April 2004 In This Issue


Although many contemporary Mennonites participate vigorously in the economics, culture and politics of modern life, memories of an identity defined by their separation from the “world” persist, fueled by stories of persecution and an on-going theological commitment to believer’s baptism and the church as counter-cultural community. In the essay that opens this issue of MQR, Keith Sprunger, professor emeritus of history at Bethel College, reminds us that already in the eighteenth-century Dutch Mennonites were engaging the culture of their day in ways that sound surprisingly modern. Focusing primarily on the publishing career of Frans Houttuyn, a Mennonite bookseller from Amsterdam, Sprunger traces the biographical contours of a fascinating personality whose career illustrates the creative interplay of church and culture typical of Dutch Mennonitism. Houttuyn was a Mennonite pastor; but his primary passion was publishing books, especially the so-called “spectatorial” journals that helped to popularize Enlightenment knowledge and to promote the virtues of science, toleration and rationality. Sprunger’s essay complicates stereotypical understandings of Mennonites and culture while helping an English-speaking audience gain a fresh entre into the complex and fascinating world of Dutch Mennonites in the seventeenth and eighteenth centuries.

In the essay that follows, Mark Jantzen focuses our attention on a defining moment in the history of the Mennonites in Prussia. In 1812, the French revolutionary army retreated from Russia in defeat. But Napoleon may have had the last word, since the nationalism and militarism he fostered continued to play a formative role in the political discourse of early nineteenth-century Prussia. By envisioning a social order based on constitutional law rather than princely fiat and comprised of individual citizens rather than feudal subjects, the rhetoric of nationalism challenged traditional Mennonite ways of relating to the state, particularly their collective exemption from military service. Although conservative impulses in the Prussian state eventually held these reform impulses in check, the nationalistic sentiments dominant in the early decades of the nineteenth century forced Mennonites to rethink their relationship with the state. Their encounter with nationalism in the 1820s pointed toward an erosion of the authority of Mennonite leadership and an attenuation of their nonresistant convictions.

In a very different context, New Testament scholar Reta Halteman Finger continues this theme of Anabaptist-Mennonite engagement with culture by tracing historical patterns of interpreting Acts 2 and 4-scriptures that have traditionally grounded the Anabaptist (and especially Hutterite) commitment to a community of goods. Finger reviews the long hermeneutical tradition regarding these passages-from medieval times to the present day-highlighting the persistent impulse of biblical scholars to minimize the revolutionary economic implications of these passages. Not surprisingly, interpretations of the economic themes outlined in Acts 2 and Acts 4 have generally reflected the social and cultural location of the scholars putting them forward.
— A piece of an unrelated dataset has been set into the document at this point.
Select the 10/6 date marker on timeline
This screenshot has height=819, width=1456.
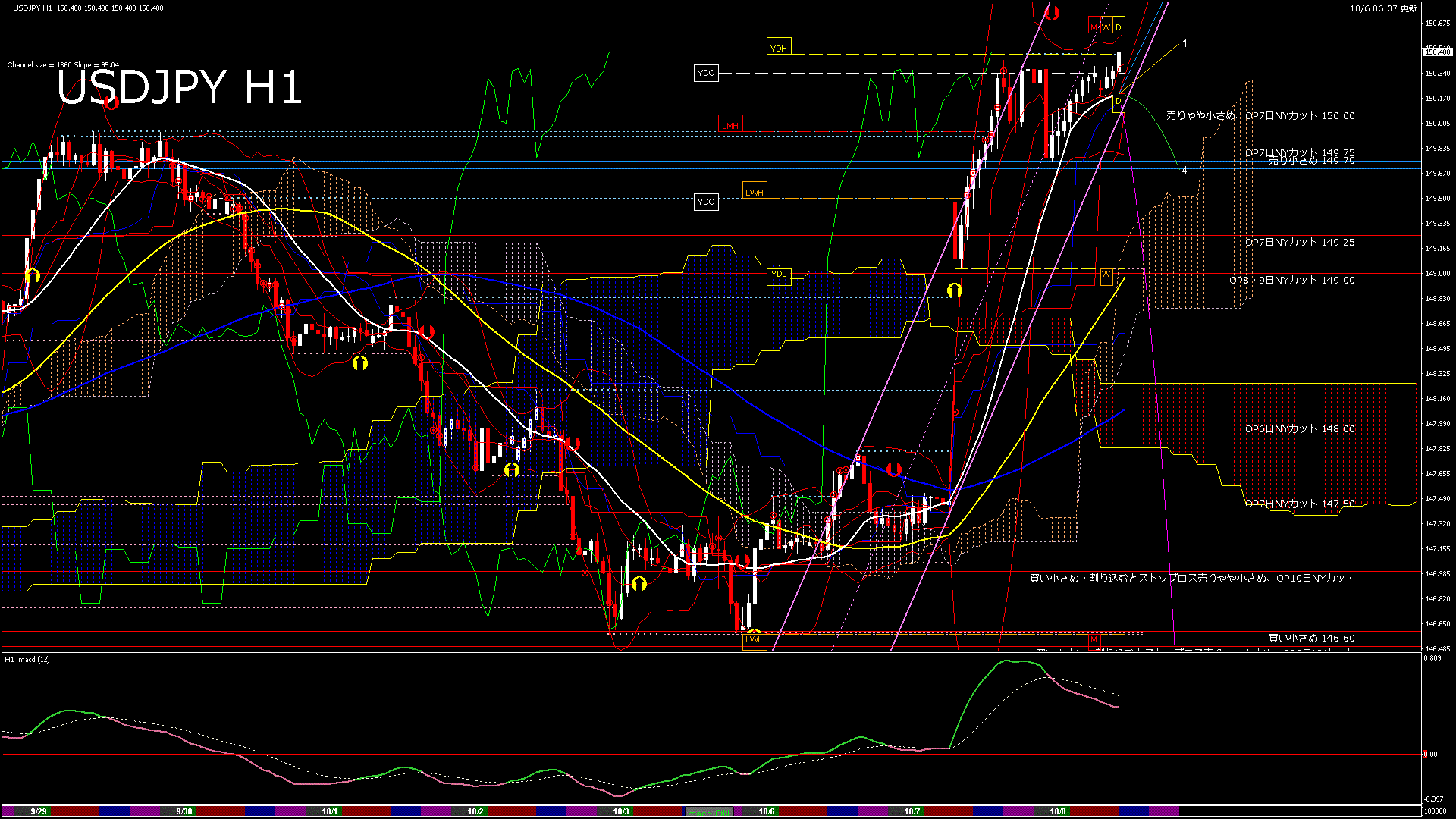point(767,811)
If we are to make sense of the passages in a more responsible way, Finger argues, scholars must pay closer attention to the attitudes toward wealth and resources in first-century Palestine, the context within which the early church emerged.
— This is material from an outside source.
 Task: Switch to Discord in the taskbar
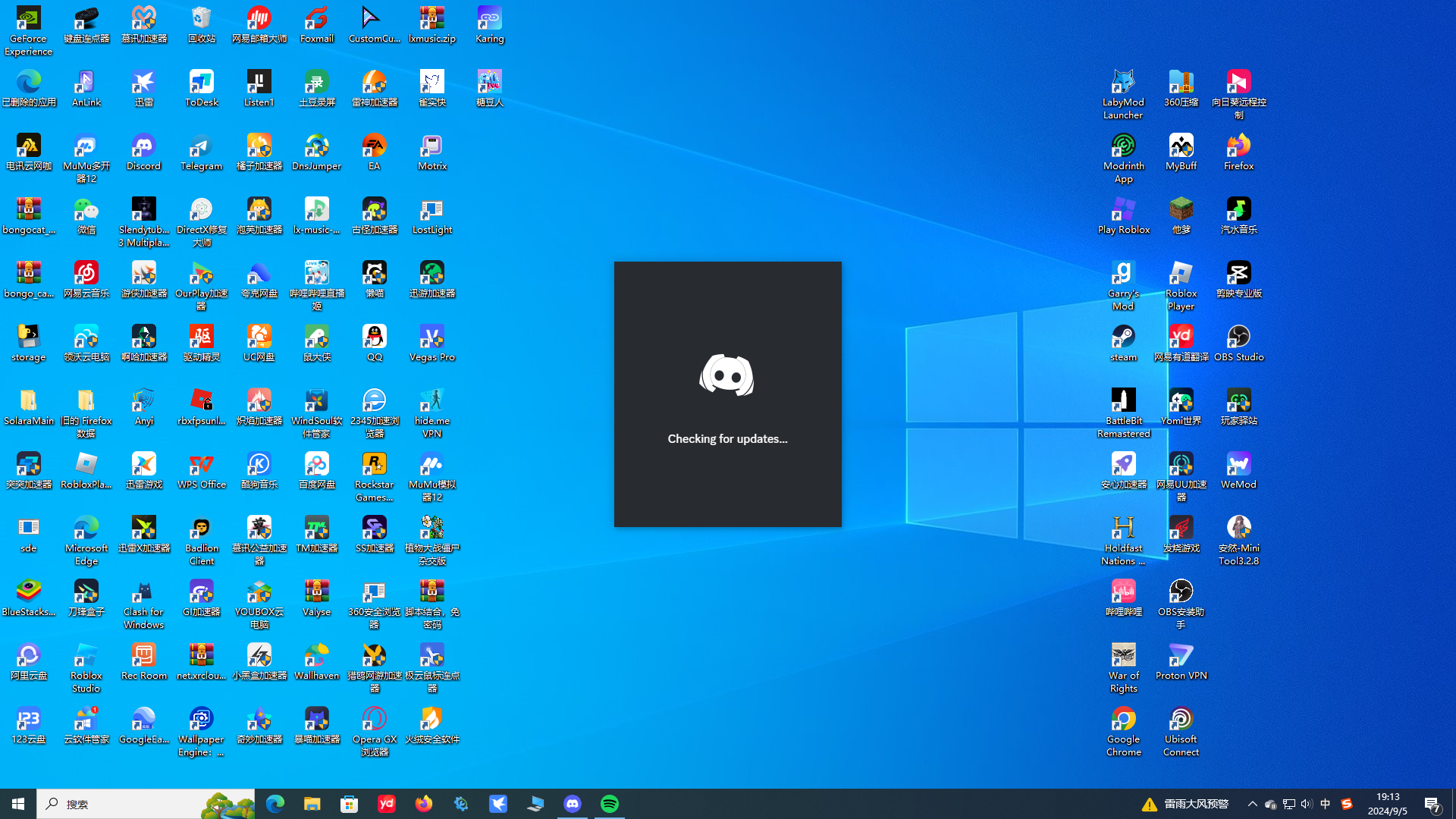573,804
Tripp York contributes to the on-going ecumenical conversation between Mennonites and Catholics by critically engaging Catholic scholar Jon Sobrino on the definition of a true martyr. In a recent issue of Concilium, Sobrino argued that those who die on behalf of the poor, weak and oppressed are rightfully called “martyrs” regardless of the content of the faith. York challenges this conception of martyrdom, arguing that true martyrdom requires confession of the Triune God and is understandable only within the context of the church.

Since its appearance in 1957, English-speaking scholars have relied heavily on The Complete Writings of Menno Simons for their understanding of the theology of Dutch reformer who lent his name to the Mennonite church. During the second half of the twentieth century, the volume became a standard reference work on the shelves of all those interested in Anabaptist studies. Yet few people know the story of Leonard Verduin-pastor, scholar, and translator of this volume who spent much of his academic life defending the Anabaptist tradition to his Calvinist colleagues. In this issue, historian Gerlof Homan introduces MQR readers to this colorful character focusing especially on Verduin’s efforts to persuade the Christian Reformed Church to emend the language of their confessions that explicitly “condemned” the Anabaptists.

Finally, we are pleased to publish an extended exchange between James M. Stayer and church historian Andrea Strbind focused on Strbind’s recent book, Eifriger als Zwingli: Die frhe Tuferbewegung in der Schweiz (Berlin: Duncker & Humblot, 2003). Strbind’s lengthy narrative, grounded firmly in primary sources, poses a sustained critique of the “polygenesis” school of Anabaptist history for which Prof. Stayer has been a leading spokesman. While we do not intend to make author responses to book reviews a standard feature of the journal, we trust that readers will find this exchange both interesting and informative.